* [Task a]
In the issue thread below, what does RobertDober identify as the cause of the regression?

-- Start of Source text --

Ty for reporting this I'll have a look ASAP

RobertDober commented 2 years ago

This is a regression from lookahead in scanning code blocks.

RobertDober commented 2 years ago

@josevalim I was wondering if this is a problem for you if I fix this

This seems to stop the lookahead at the closing html tag, but a closing html tag can clearly be part of a code block as @kianmeng reported above.

I suspect you had a good reason to do this, maybe you can help me out here? Thanx in advance.

I guess this spec describes correct behavior

and so does this one

josevalim commented 2 years ago

Thanks for pinging me! I will send a PR!

josevalim commented 2 years ago

Hi @RobertDober, so I added some code last time to not break some test and this code is now back causing failures. In particular, I did not want to break this test:

https://github.com/RobertDober/earmark_parser/blob/master/test/acceptance/ast/html/block/annotated_block_test.exs#L75-L81

But I just tried this corner case in GitHub and it does not give the same result as markdown. Instead, it treats the closing </div> as part of the code.

I am requesting permission to treat this case as an error and raise altogether.

RobertDober commented 2 years ago

@josevalim sorry for the delay I was looking at the PR :blush: Permission granted :wink:

Before merging I would love to have your opinion on the remark I made in the discussion regarding this test IMHO this test should still pass or is it too much trouble?

josevalim commented 2 years ago

@RobertDober oh, it is easy to make it pass. I didn't know the indentation had to match. I will push a fix.

-- End of Source text --
-- Start of Stored data --

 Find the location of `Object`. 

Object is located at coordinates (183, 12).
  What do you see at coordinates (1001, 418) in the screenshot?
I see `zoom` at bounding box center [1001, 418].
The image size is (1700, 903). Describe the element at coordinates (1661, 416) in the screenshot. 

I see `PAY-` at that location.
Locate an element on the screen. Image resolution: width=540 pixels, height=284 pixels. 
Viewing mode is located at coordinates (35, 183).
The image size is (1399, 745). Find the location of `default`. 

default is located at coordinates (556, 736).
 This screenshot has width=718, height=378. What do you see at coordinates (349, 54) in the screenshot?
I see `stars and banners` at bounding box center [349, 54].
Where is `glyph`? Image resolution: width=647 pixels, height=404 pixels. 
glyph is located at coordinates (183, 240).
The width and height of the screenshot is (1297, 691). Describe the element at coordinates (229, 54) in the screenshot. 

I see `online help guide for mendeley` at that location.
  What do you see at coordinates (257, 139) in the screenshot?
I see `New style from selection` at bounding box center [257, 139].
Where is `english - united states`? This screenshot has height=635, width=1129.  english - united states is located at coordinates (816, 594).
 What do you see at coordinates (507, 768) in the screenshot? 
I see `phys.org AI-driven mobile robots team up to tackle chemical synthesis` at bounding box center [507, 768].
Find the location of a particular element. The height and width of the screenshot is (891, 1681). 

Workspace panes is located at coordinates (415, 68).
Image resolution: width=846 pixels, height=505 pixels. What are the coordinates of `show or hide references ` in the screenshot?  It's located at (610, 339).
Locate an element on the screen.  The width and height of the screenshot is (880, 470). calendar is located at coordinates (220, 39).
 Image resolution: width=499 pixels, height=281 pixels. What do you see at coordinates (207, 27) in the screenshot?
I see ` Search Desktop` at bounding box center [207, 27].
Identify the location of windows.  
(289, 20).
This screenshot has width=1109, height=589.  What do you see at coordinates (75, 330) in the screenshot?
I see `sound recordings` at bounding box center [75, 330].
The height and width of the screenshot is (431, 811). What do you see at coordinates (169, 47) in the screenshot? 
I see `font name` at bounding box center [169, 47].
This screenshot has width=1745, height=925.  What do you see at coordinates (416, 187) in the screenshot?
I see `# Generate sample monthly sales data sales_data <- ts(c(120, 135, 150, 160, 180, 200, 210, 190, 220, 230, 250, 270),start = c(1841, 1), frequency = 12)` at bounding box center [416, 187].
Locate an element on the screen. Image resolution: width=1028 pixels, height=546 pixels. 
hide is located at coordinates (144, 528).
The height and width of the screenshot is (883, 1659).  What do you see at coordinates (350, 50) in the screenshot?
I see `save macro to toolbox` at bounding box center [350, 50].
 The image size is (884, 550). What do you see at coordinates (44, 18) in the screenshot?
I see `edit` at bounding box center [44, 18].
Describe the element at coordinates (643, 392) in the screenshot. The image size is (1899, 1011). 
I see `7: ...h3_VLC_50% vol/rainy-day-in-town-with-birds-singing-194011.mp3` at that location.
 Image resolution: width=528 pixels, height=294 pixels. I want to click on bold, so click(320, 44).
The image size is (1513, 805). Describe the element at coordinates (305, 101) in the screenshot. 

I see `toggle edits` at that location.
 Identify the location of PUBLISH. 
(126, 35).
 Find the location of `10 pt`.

-- End of Stored data --

* [Task b]
Copy the rows verbatim, from the line with "What do you see at coordinates (257, 139)" to the line with "center [207, 27].", both lines included.

* [Output a]
Lookahead in scanning code blocks.

* [Output b]
  What do you see at coordinates (257, 139) in the screenshot?
I see `New style from selection` at bounding box center [257, 139].
Where is `english - united states`? This screenshot has height=635, width=1129.  english - united states is located at coordinates (816, 594).
 What do you see at coordinates (507, 768) in the screenshot? 
I see `phys.org AI-driven mobile robots team up to tackle chemical synthesis` at bounding box center [507, 768].
Find the location of a particular element. The height and width of the screenshot is (891, 1681). 

Workspace panes is located at coordinates (415, 68).
Image resolution: width=846 pixels, height=505 pixels. What are the coordinates of `show or hide references ` in the screenshot?  It's located at (610, 339).
Locate an element on the screen.  The width and height of the screenshot is (880, 470). calendar is located at coordinates (220, 39).
 Image resolution: width=499 pixels, height=281 pixels. What do you see at coordinates (207, 27) in the screenshot?
I see ` Search Desktop` at bounding box center [207, 27].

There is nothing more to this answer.